By Emily Banks Wooten
The commissioner of the Texas General Land Office (GLO), Dawn Buckingham, M.D., was the featured speaker for the November meeting of the Deep East Texas Council of Governments (DETCOG) and the highlight was Buckingham’s presentation of over $100 million dollars of funds to various cities and counties within the 11-county DETCOG region.
Community Development Block Grant Mitigation funding is administered by the GLO and will be used for a variety of projects to mitigate the impact of future disasters including hurricanes and floods. More than $161 million in mitigation funds were allocated to Deep East Texas following Hurricane Harvey.
Through a method of distribution developed by DETCOG and approved by the GLO, two-thirds of the mitigation funding is going to local jurisdictions, including seven counties, 14 citie4s and the Alabama-Coushatta Tribe of Texas, giving each community the ability to implement mitigation projects that meet its own unique needs. One-third is going toward regional projects to improve broadband and interoperable public safety communications.
The City of Onalaska was awarded $679,000 for street improvements. The City of Livingston was awarded $2,541,000 for street improvements. The City of Corrigan was awarded $561,000 for water storage rehabilitation. Polk County was awarded $15,510,000 for water facilities, street and drainage systems improvements.
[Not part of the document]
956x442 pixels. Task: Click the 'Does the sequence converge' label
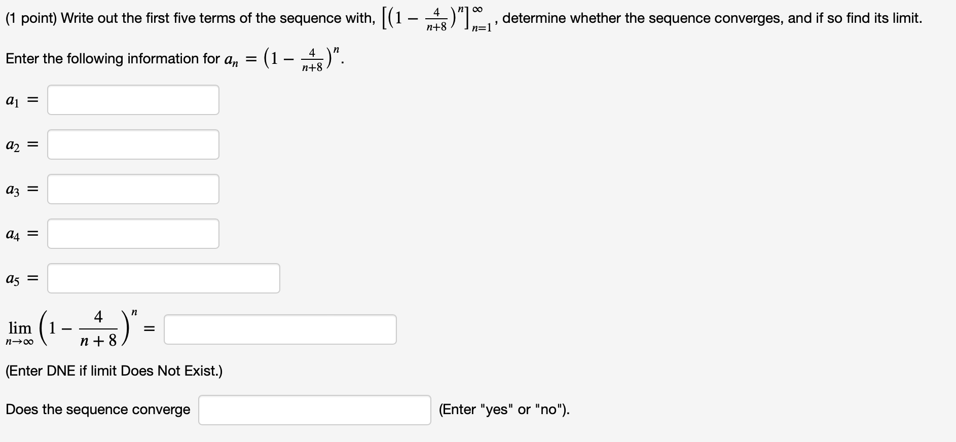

Polk County was also awarded $1,588,000 for road and water control systems improvements at three plants.
“The Texas General Land Office is proud to help communities grow knowing that the projects we fund will help protect local infrastructure, businesses and the homes of those who live here,” Buckingham said.
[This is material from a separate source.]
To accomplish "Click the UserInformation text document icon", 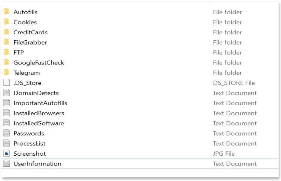I will coord(7,164).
“Federal funds can be complicated to administer, but the GLO is helping communities across Texas cut red tape and turn funds promised into projects delivered. These projects were prioritized at the local level by those who live in the communities that will ultimately benefit from the improvements. We are in Deep East Texas because we care about this region and want to help move these projects forward for the benefit of these communities,” Buckingham said.
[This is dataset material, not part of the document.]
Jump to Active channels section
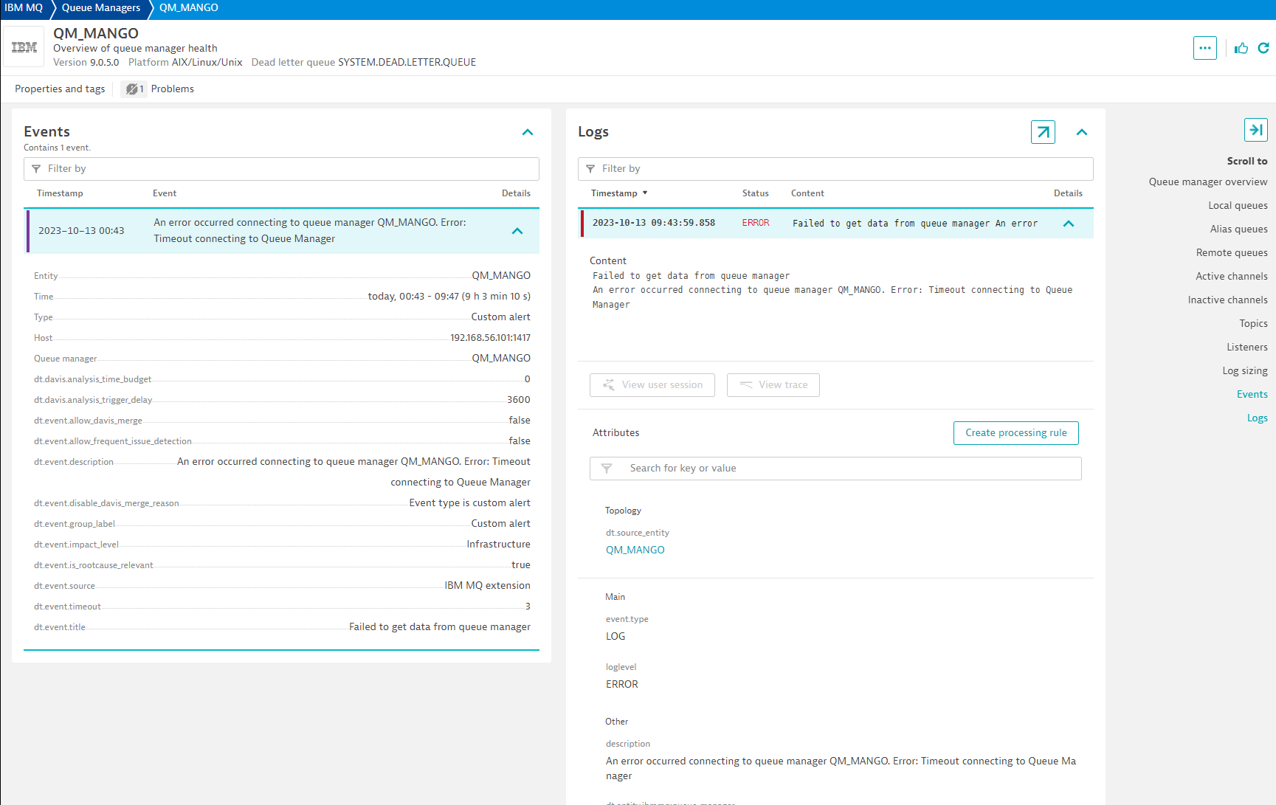Image resolution: width=1276 pixels, height=805 pixels. click(x=1231, y=276)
With November being Native American Heritage Month, it was only appropriate that DETCOG’s monthly meeting be held at the multi-purpose center of the Alabama-Coushatta Tribe of Texas.
Members of the Alabama-Coushatta Tribe of Texas performed several cultural dances for the crowd as part of a tribal historical presentation, including the grand entry, the round dance which is also known as the friendship dance and the hoop dance which represents the circle of life.
Welcoming the DETCOG members and representatives to Polk County were Polk County Judge Sydney Murphy; County Commissioners Guylene Robertson, Mark Dubose, Milt Purvis and Jerry Cassity; Livingston Mayor Judy Cochran; Alabama-Coushatta Chief Kanicu Mikko Choba Donnis B. Battise; and Alabama-Coushatta Tribal Council Chairman Ricky Sylestine.